#### Directions for this task
List every keyword given in the study excerpt on formative testing in medical education that appears below.

#### Text for analysis
Segment Open

Methods: In this study, the proportion of non-serious BPT participants at two medical faculties (total sample: NF1=1,410, NF2=1,176) in winter term 2015/16 was determined both by the number of unanswered questions on the test itself and in a survey using a standardized instrument (NF1=415, NF2=234). Furthermore, open questions were asked in this survey about perceived benefits and perceived costs, which were analyzed with qualitative and quantitative methods.

Results: The BPT is generally better accepted at Faculty 2. This can be seen in the higher proportion of serious test takers, the lower perceived costs and the higher reported benefit, as well as the higher proportion of constructive comments. Faculty 2 students better understood the principle of formative testing and used the results of the BPT as feedback on their own knowledge progress, motivation to learn and reduction of exam fear.

Discussion: When medical faculties integrate formative assessments into the curriculum, they have to provide a framework in which these assessments are perceived as an important part of the curriculum. Otherwise, it is questionable whether they can fulfil their function of accompanying the learning process.

Keywords: formative assessment, medical education, progress test, test effort


According to the Medical Licensing Regulations (ÄAppO), §2 subsection 7, successful participation in the pre-clinical phase must be proven with 17 major course assessments (Appendix 2a) and in the clinical phase with 40 major course assessments (Appendix 2b). This proof is either provided by a graded assessment, which tests the learning outcome of a section, such as a subject or module, or by a pass/fail assessment. Therefore, these are assessments of learning or summative assessment [1]. On the other hand, there are assessments that accompany the learning process. These formative assessments [1] promote continuous and in-depth learning [2]. Feedback is a central aspect of continuous learning in that gaps in learning are identified and corrected in a targeted manner. Continuous learning prepares for lifelong learning, which is becoming increasingly important due to the fast pace of knowledge and constantly changing requirements [3]. There are already some studies on formative assessment that investigate the effect on learning. This so-called educational impact is part of the model of utility of assessment methods [4] and can be seen as an indication that the effect on continuous learning is given by the formative assessment or its feedback. Wade et al. developed a questionnaire to compare the perception of progress tests – a type of formative assessment (see below) – as a learning tool at two different medical schools and found that the learning environment has an impact on the appreciation of progress tests as a learning support [5]. Cobb et al. asked students in semi-qualitative interviews about their perception of DOPS (formative direct observation of procedural skills) compared to MCQs (summative multiple-choice assessment) and found that formative testing promoted deeper learning, but summative testing was more important for students [6]. In a questionnaire study at the Faculty of Health Sciences in Maastricht, students found summative block tests more rewarding and did not use the results of the progress test for self-regulated learning [7]. Embedding feedback through/with progress tests in a comprehensive examination programme increased student use of the progress test feedback tool and integration into learning [8] .

Both the continuous accompaniment of the learning process through formative assessment and the assurance of the achievement of minimum standards in the form of summative assessment are justified in the medical curriculum.

Segment Closed

#### Information supplied

Segment Open

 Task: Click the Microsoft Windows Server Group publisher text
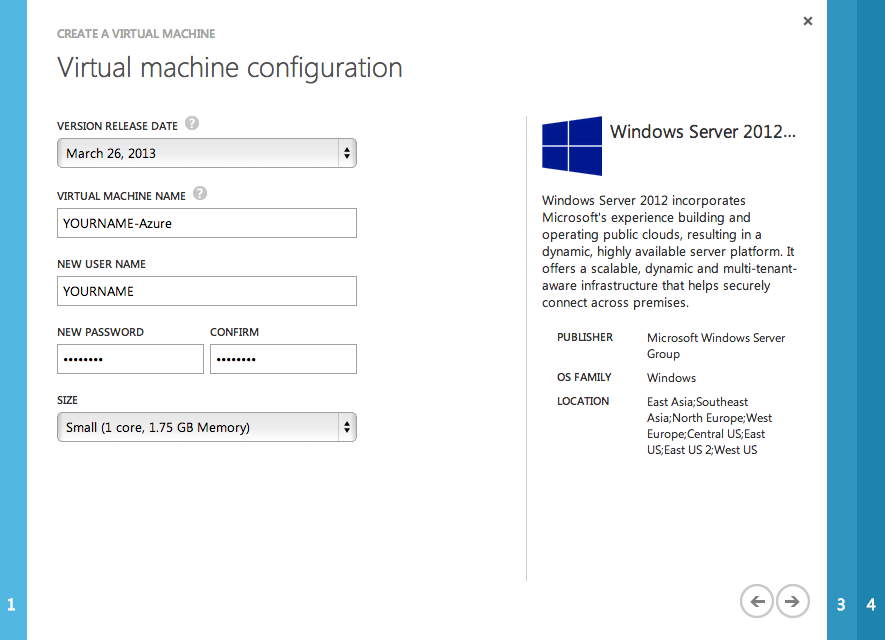pyautogui.click(x=716, y=345)
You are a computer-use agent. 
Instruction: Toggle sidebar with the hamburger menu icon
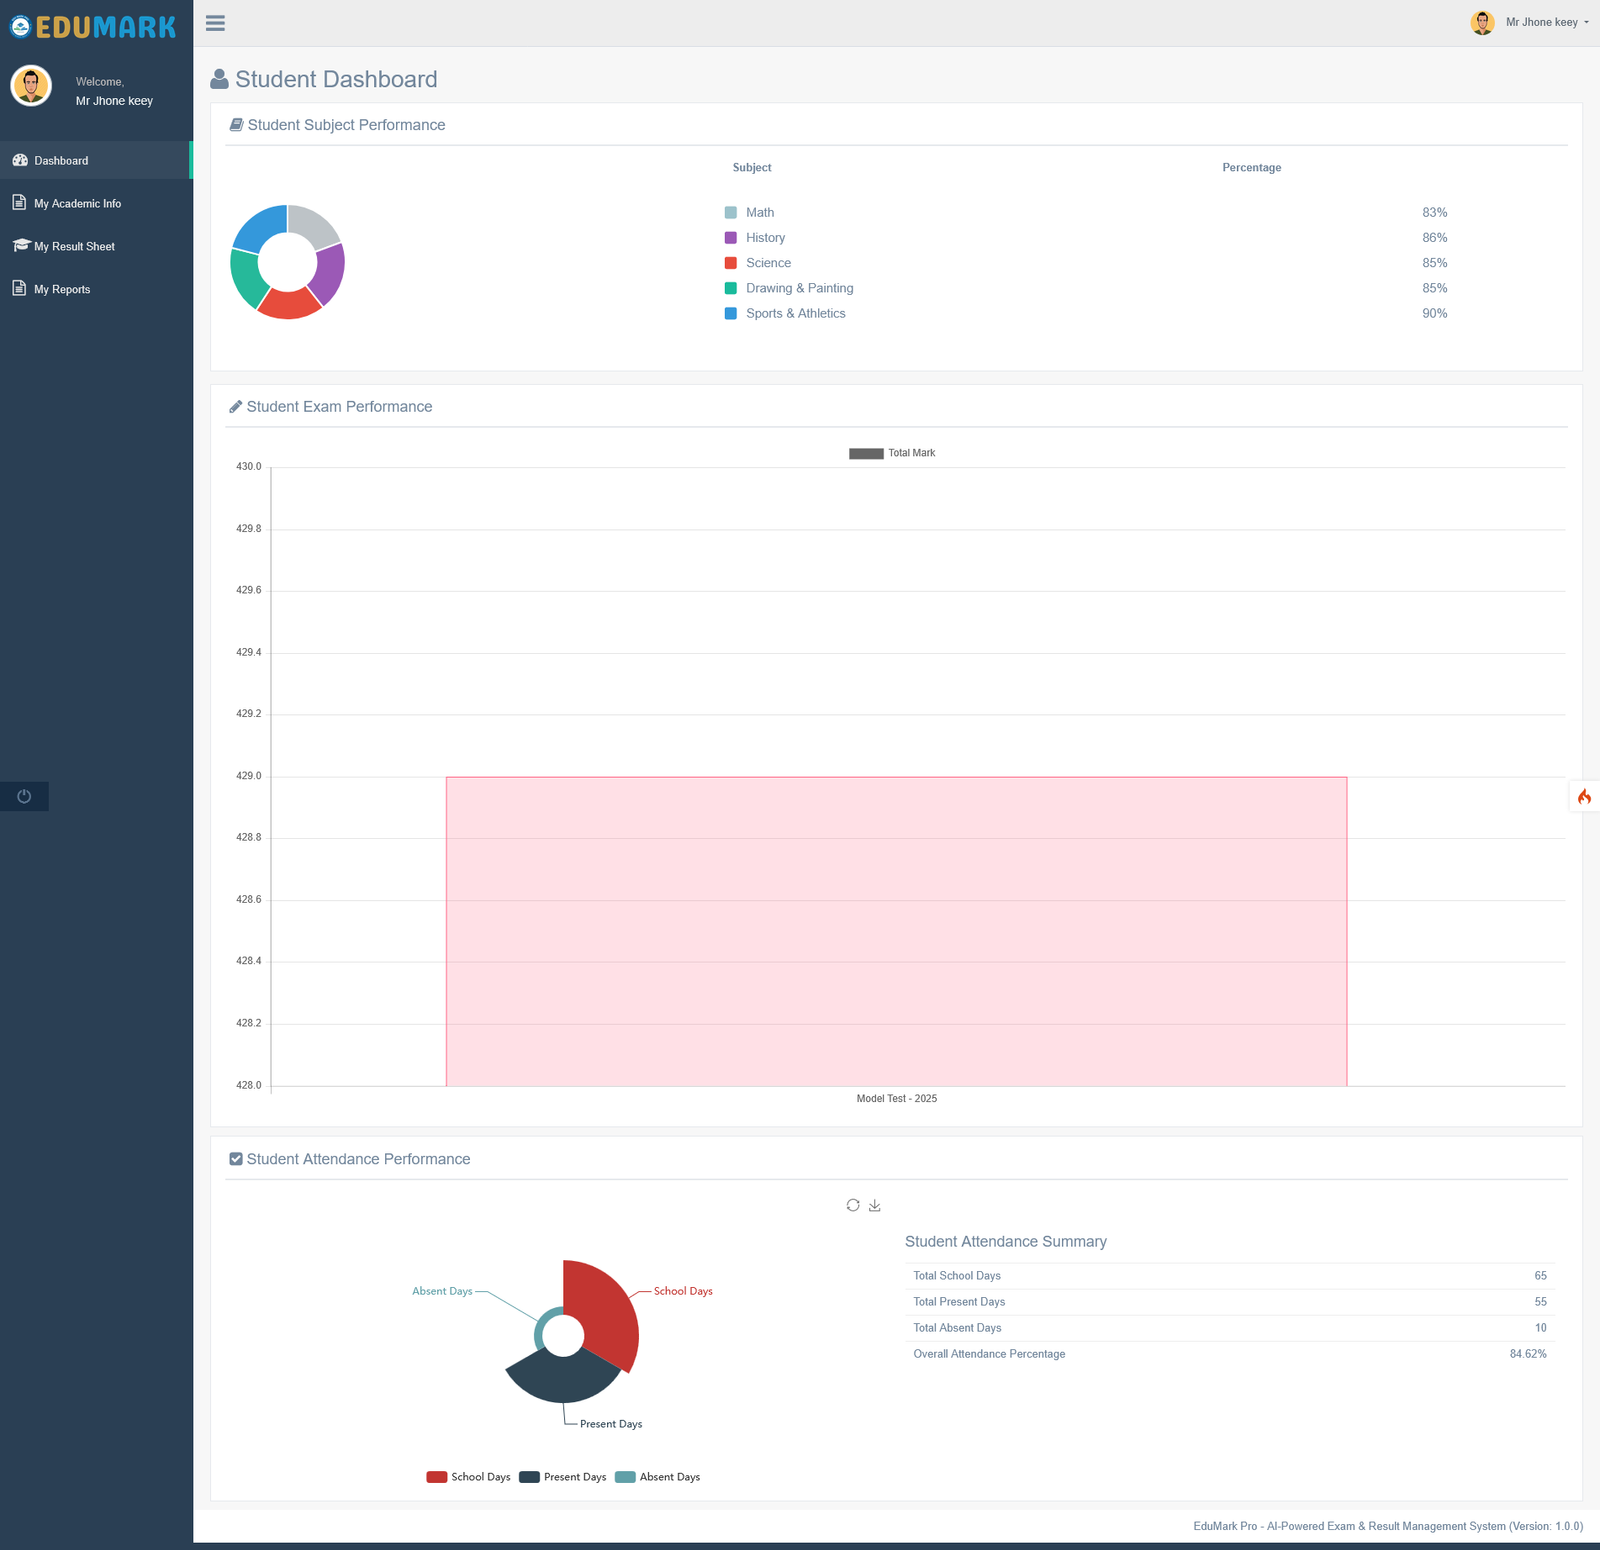tap(215, 23)
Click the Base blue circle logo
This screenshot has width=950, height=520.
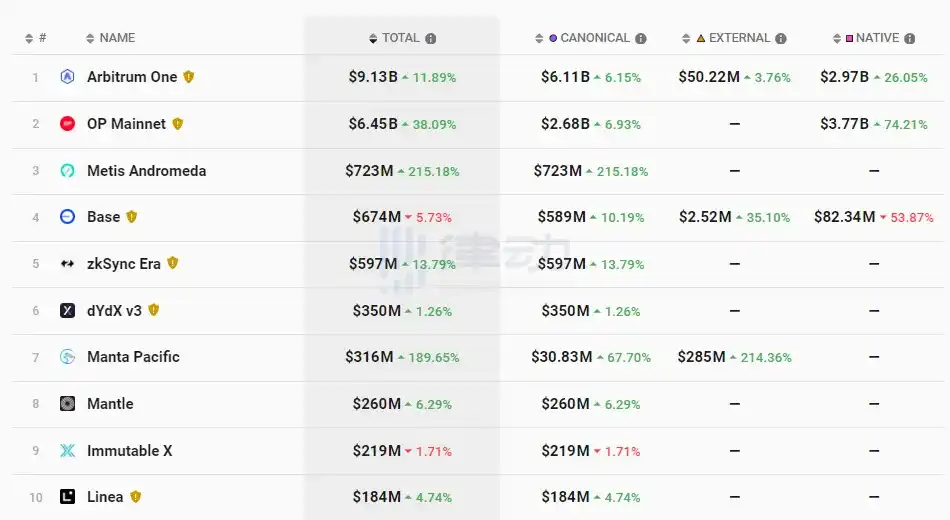click(x=68, y=217)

Segment Closed

#### Exercise result
formative assessment, medical education, progress test, test effort